Mulholland Cowboy

I’ve had a mohawk for most of SYED. I shaved it for a post awhile back. The response was surprisingly positive, unless people were just being nice. Though it wasn’t just from people I knew. Strangers came up to me and complimented me on it. Suddenly, just by having a haircut, I gained some cool points which when you have zero to begin with, is pretty, well, cool.

I have to admit. It felt pretty good when people assumed I was cool by my hair style alone. “Do you race cars or something?” somebody randomly asked me at a club. “What? No. Why did you think that?” I asked incredulously. “I dunno. You just have that look.”

I never had a look. I heard that again when I was buying glasses. The only look I’ve ever had is one of mild annoyance. A look I wear through 90% of the day.

Clara loved it. “Don’t ever change your hair! It suits you.”

But then me and Clara split. And I began to wonder if the people who thought my hair was cool also thought I was 26 instead of 36. Should a 36 year old man who isn’t a skater or in a band have a mohawk? I make internet ads for God’s sake. What is less cool than that?

It had become something that defined me. That also made me nervous. I didn’t want to be defined by the way I looked.

Plus I just wanted a change. So I started growing my hair out a few months ago.

I’ve never really had long hair and I wanted to see what it was like. I wanted to see what it was like to shake out my hair like a shampoo commercial. What it was like to come out of pool and slick my hair back. To stare somebody down through the hair hanging in front of my face Antonio Banderas in Desperado style.

And if I looked like Alcide from True Blood, that wouldn’t hurt either.

The thing is, my hair is thick and wavy. Very un-Asian like. So when it grows, it doesn’t lay flat obediently. It starts to get wild. Three months in, my hair was looking very Jean-Ralphio.

I desperately wanted to shave it off. But I knew this was a test of perseverance in the face of an Asian-fro. Just ride out the awkward phase. I always knew there would be one. How bad was my hair really? Let’s put it this way. I was glad to have the hair I did when I was pretending to be a homeless person.

As a compromise, I opted to get an intermediary haircut. Something that would just clean up the scruff while leaving as much hair as possible. The only thing was while I had cut my own hair for the past 7 years or so, I had no experience with hair so long. I’d probably fuck it up if I did it myself. So I went to a barber.

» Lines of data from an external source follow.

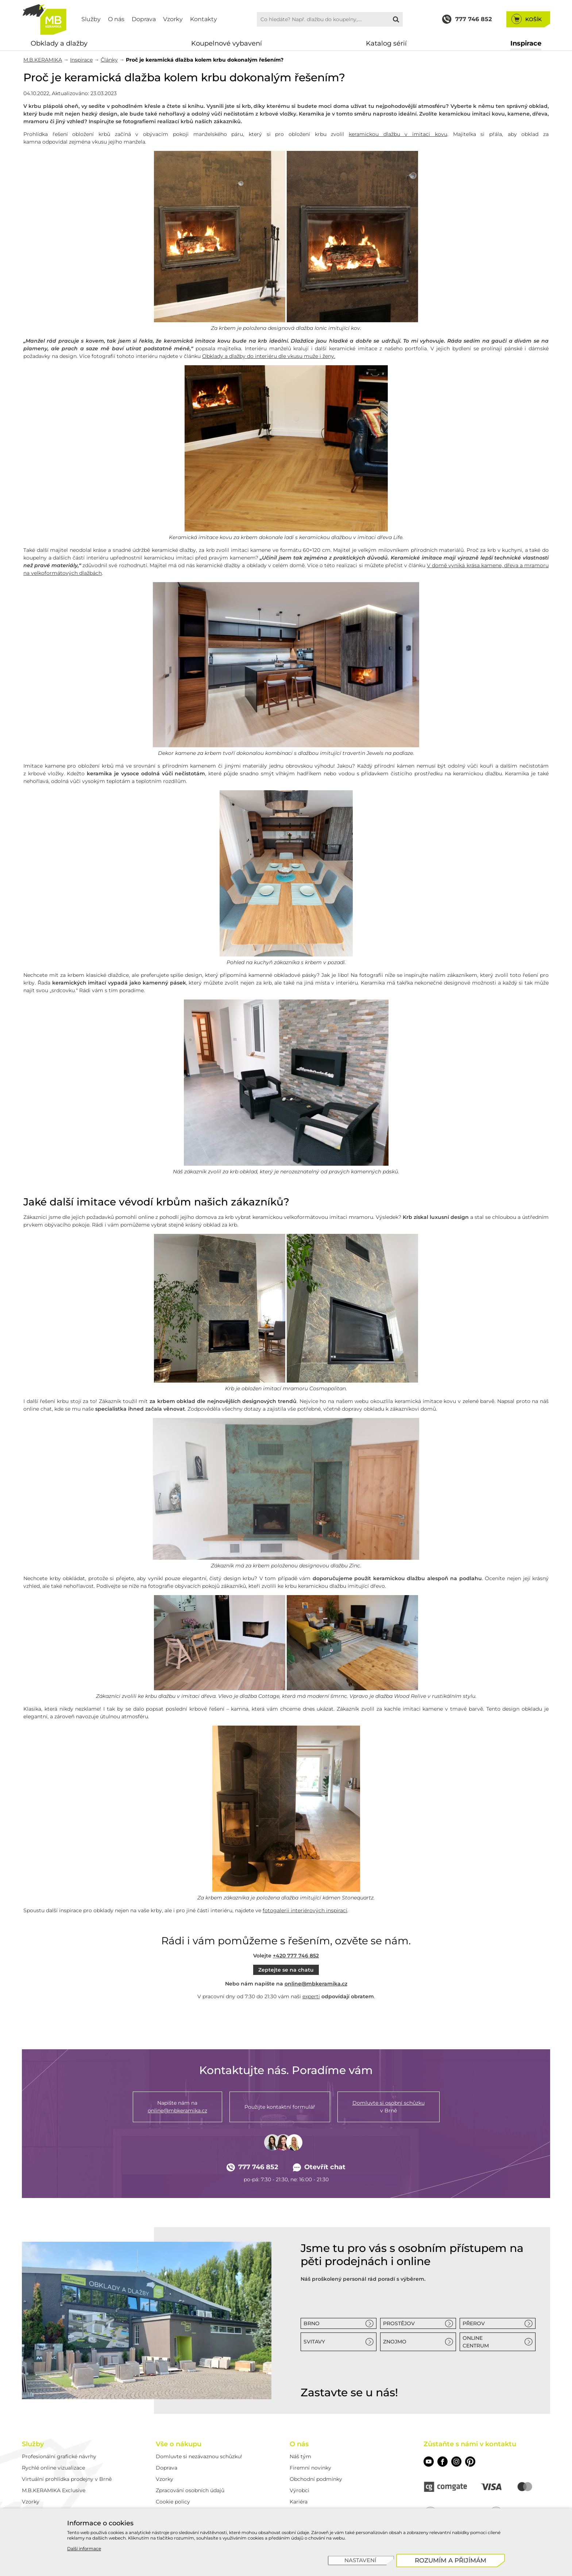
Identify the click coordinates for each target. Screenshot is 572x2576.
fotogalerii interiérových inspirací (305, 1910)
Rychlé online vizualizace (53, 2467)
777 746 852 (252, 2167)
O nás (116, 19)
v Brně (388, 2106)
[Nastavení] (361, 2560)
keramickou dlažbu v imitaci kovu (398, 134)
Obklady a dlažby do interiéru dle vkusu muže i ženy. (268, 356)
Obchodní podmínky (316, 2479)
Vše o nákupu (178, 2444)
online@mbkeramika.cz (316, 1983)
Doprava (144, 19)
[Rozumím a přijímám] (450, 2560)
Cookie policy (173, 2501)
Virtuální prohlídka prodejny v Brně (67, 2479)
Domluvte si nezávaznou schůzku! (199, 2456)
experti (311, 1996)
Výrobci (299, 2490)
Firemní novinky (310, 2467)
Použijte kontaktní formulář (279, 2107)
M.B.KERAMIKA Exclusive (53, 2490)
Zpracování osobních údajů (190, 2490)
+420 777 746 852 (296, 1955)
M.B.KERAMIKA (42, 59)
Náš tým (300, 2456)
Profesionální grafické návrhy (59, 2456)
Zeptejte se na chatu (286, 1970)
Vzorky (173, 19)
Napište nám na (177, 2107)
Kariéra (299, 2501)
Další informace (84, 2548)
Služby (91, 19)
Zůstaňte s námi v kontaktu (470, 2444)
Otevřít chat (319, 2167)
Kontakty (203, 19)
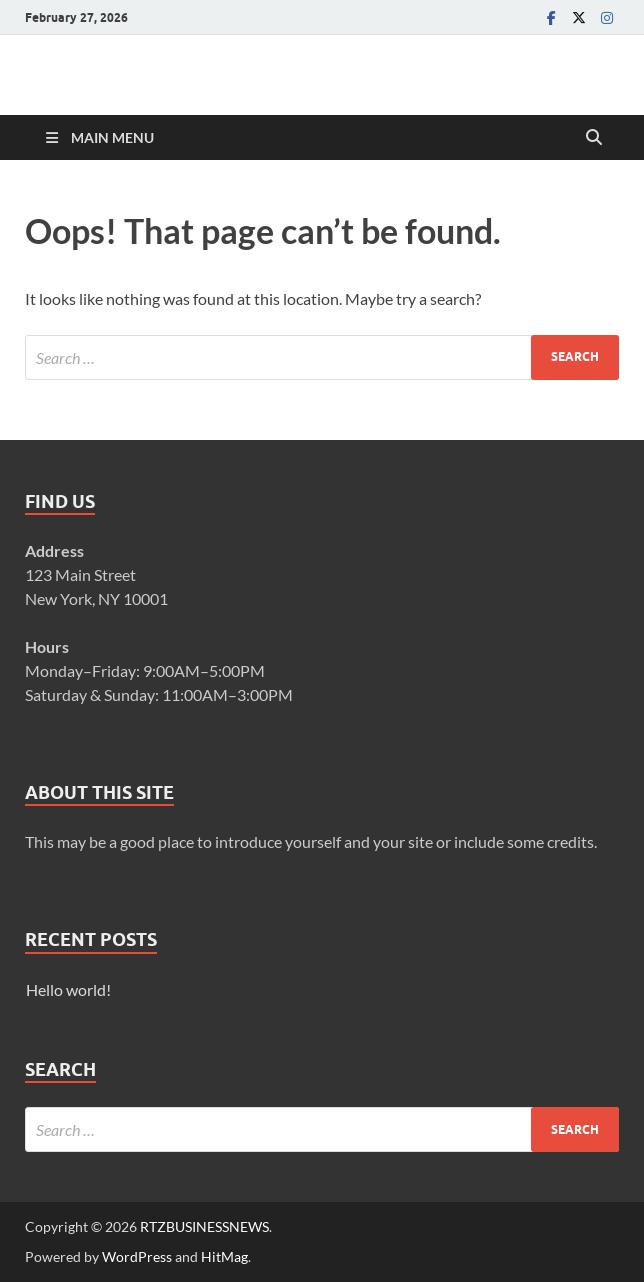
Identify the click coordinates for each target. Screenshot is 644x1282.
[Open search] (594, 138)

Going to a new barber is fucking scary because they are all loose canons before you get to know them. Some barbers don’t give a shit about what you say, they’re going to use a no-guard clipper and shave your fucking head bald. Some have wild ideas that you would look great with that flock of seagulls haircut.

After I told mine what I wanted, he took out a pair of no-guard clippers and I thought I was fucked.

But it turned out he did exactly what I wanted. He cleaned up the nasty overgrowth around the sides and the back and trimmed a little on the top. At first I thought he didn’t do enough. The whole thing took about five minutes. But he said since I was growing it out, he didn’t want to give it too much style so I would have something to work with when I figured out what I wanted.

He did a better job on my hair than I first thought when I went home and combed it. I was relieved. I still had the majority of my hair but I didn’t look like Jean-Ralphio any more.